Entries on target coordinates:
[Start]
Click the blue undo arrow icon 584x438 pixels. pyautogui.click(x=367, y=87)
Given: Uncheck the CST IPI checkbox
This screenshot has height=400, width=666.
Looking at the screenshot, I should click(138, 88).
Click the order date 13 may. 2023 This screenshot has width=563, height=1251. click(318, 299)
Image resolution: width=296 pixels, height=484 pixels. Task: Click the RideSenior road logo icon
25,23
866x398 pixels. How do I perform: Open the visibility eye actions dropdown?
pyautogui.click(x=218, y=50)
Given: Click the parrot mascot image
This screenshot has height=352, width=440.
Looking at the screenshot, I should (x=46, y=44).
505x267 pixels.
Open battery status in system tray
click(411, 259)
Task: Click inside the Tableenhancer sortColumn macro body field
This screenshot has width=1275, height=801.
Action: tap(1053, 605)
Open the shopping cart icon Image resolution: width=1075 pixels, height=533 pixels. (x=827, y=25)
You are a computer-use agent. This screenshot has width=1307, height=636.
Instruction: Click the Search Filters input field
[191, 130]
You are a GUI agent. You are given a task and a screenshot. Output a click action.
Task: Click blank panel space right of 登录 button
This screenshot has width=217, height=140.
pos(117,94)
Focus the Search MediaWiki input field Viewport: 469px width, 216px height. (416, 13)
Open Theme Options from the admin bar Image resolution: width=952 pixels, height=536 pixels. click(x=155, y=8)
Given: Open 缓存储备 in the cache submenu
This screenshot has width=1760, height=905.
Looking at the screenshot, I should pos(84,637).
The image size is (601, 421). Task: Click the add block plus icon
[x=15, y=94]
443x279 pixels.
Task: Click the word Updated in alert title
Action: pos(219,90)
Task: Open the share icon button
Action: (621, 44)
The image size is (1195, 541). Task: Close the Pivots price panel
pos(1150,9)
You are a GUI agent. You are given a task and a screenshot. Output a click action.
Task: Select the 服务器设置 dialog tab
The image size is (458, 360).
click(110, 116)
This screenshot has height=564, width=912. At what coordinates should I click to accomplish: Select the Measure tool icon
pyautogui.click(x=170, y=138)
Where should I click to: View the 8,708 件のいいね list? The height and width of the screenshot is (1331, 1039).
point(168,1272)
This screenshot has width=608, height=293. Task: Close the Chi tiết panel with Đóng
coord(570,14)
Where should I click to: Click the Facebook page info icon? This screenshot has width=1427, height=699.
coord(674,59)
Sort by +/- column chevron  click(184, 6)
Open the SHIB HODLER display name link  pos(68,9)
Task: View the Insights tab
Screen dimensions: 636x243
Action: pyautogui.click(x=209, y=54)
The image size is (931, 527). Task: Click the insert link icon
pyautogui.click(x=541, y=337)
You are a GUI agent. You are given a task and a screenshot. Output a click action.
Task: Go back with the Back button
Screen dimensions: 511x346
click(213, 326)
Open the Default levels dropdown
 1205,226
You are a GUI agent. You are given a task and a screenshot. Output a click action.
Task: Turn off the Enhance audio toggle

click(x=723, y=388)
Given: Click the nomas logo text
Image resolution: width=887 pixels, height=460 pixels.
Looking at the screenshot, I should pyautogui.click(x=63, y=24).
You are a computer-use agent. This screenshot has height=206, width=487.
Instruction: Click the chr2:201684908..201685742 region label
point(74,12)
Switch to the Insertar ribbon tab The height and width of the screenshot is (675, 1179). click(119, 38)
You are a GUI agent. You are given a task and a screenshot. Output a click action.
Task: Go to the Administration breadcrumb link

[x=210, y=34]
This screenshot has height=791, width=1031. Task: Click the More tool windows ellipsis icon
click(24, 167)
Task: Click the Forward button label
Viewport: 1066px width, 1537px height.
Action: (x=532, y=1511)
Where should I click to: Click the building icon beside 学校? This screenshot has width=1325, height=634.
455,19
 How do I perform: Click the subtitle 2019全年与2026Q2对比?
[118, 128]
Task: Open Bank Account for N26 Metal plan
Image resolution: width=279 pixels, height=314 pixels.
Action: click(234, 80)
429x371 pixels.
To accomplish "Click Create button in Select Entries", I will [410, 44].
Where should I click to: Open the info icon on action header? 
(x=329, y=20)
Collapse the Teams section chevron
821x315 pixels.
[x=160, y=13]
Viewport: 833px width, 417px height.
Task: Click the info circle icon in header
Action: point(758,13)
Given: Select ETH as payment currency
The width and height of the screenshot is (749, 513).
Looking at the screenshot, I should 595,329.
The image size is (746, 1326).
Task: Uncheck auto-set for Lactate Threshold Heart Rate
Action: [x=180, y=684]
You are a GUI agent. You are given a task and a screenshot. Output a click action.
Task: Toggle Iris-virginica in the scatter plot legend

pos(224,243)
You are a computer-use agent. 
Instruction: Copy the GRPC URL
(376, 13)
[End]
-- Task prompt --
Retype the material word for word, from its first line through the line containing "Click the order", with both of those lines included.

-- Complete output --
Click the blue undo arrow icon 584x438 pixels. pyautogui.click(x=367, y=87)
Given: Uncheck the CST IPI checkbox
This screenshot has height=400, width=666.
Looking at the screenshot, I should click(138, 88).
Click the order date 13 may. 2023 This screenshot has width=563, height=1251. click(318, 299)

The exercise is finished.